Extracted information ::
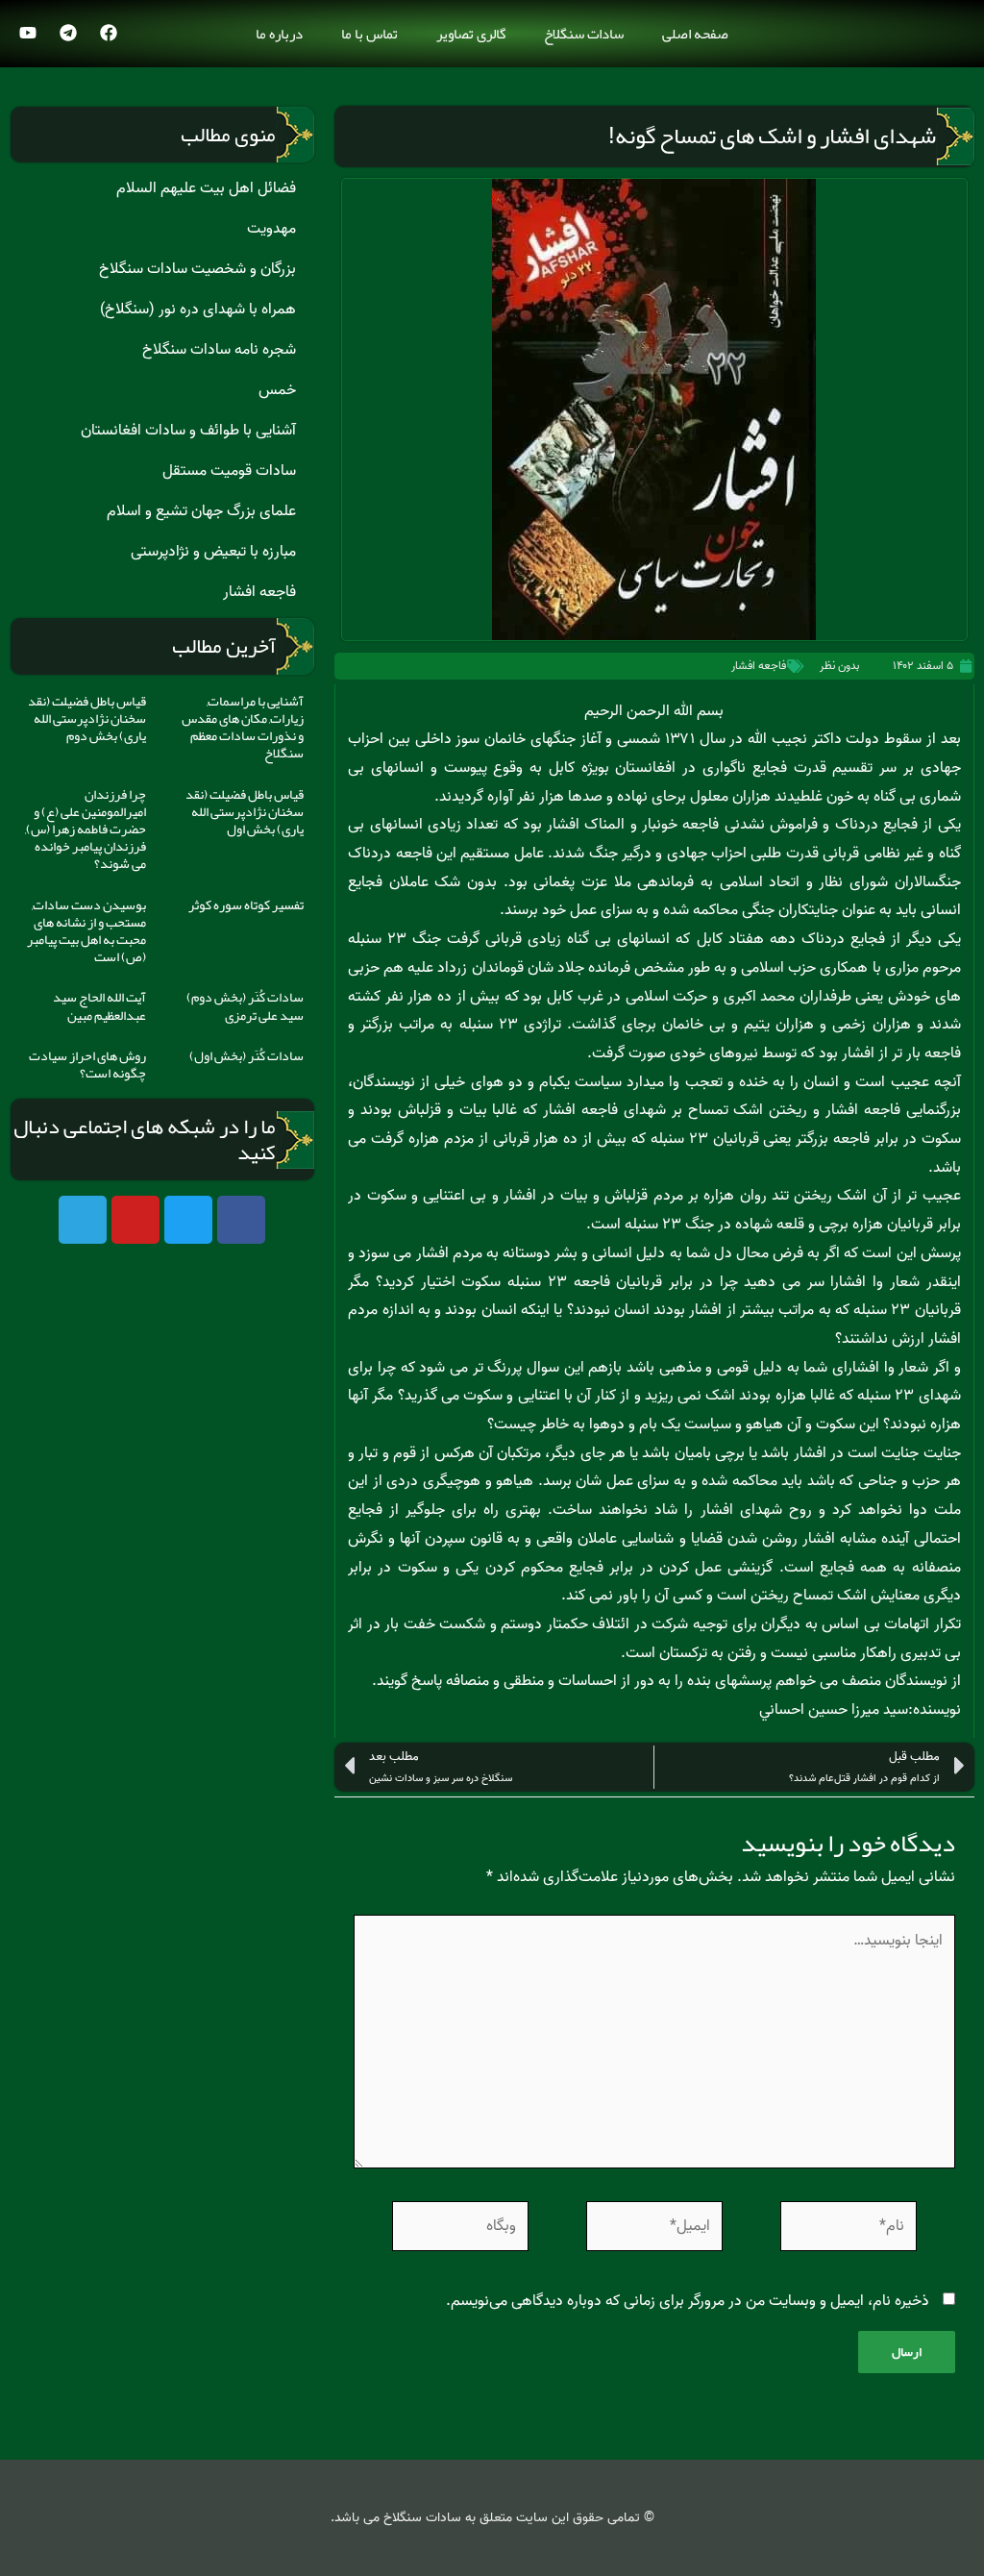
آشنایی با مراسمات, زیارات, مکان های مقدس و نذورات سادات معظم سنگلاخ (243, 727)
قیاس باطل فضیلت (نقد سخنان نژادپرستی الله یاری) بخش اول (244, 811)
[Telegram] (68, 32)
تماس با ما (369, 33)
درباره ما (279, 33)
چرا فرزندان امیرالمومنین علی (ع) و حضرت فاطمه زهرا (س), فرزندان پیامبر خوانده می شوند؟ (85, 829)
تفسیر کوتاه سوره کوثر (246, 904)
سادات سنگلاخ (584, 33)
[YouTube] (28, 32)
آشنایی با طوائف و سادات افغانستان (188, 430)
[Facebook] (108, 32)
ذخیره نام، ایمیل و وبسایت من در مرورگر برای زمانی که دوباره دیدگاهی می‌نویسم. (687, 2301)
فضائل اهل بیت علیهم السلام (206, 188)
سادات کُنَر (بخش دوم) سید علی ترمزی (245, 1005)
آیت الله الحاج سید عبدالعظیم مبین (99, 1005)
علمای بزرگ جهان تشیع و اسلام (201, 511)
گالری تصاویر (470, 33)
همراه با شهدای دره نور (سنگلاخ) (198, 309)
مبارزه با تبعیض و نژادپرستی (213, 551)
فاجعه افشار (758, 665)
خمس (277, 390)
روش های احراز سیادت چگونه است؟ (87, 1064)
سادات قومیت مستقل (229, 470)
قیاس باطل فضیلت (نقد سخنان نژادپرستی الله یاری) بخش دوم (87, 718)
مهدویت (271, 228)
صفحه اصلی (695, 33)
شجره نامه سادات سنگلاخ (219, 349)
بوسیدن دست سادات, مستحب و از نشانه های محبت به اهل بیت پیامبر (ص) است (86, 931)
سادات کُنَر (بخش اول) (246, 1055)
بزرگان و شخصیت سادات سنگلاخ (197, 269)
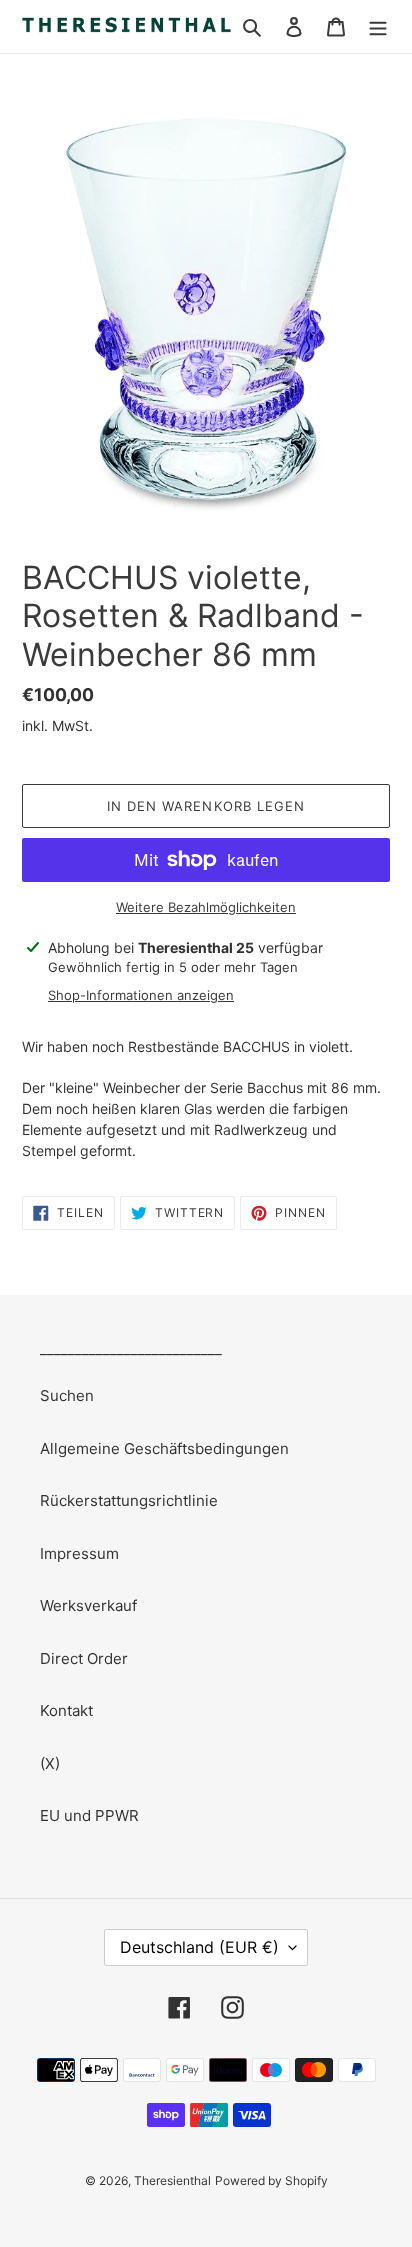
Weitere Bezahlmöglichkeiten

Goal of the exercise :: Nothing but the lines from the line with "مهدویت (271, 228)" through the last line of the listing should be copied, exactly and with both ends kept. Leave pictures out.

Result below ::
مهدویت (271, 228)
صفحه اصلی (695, 33)
شجره نامه سادات سنگلاخ (219, 349)
بوسیدن دست سادات, مستحب و از نشانه های محبت به اهل بیت پیامبر (ص) است (86, 931)
سادات کُنَر (بخش اول) (246, 1055)
بزرگان و شخصیت سادات سنگلاخ (197, 269)
Weitere Bezahlmöglichkeiten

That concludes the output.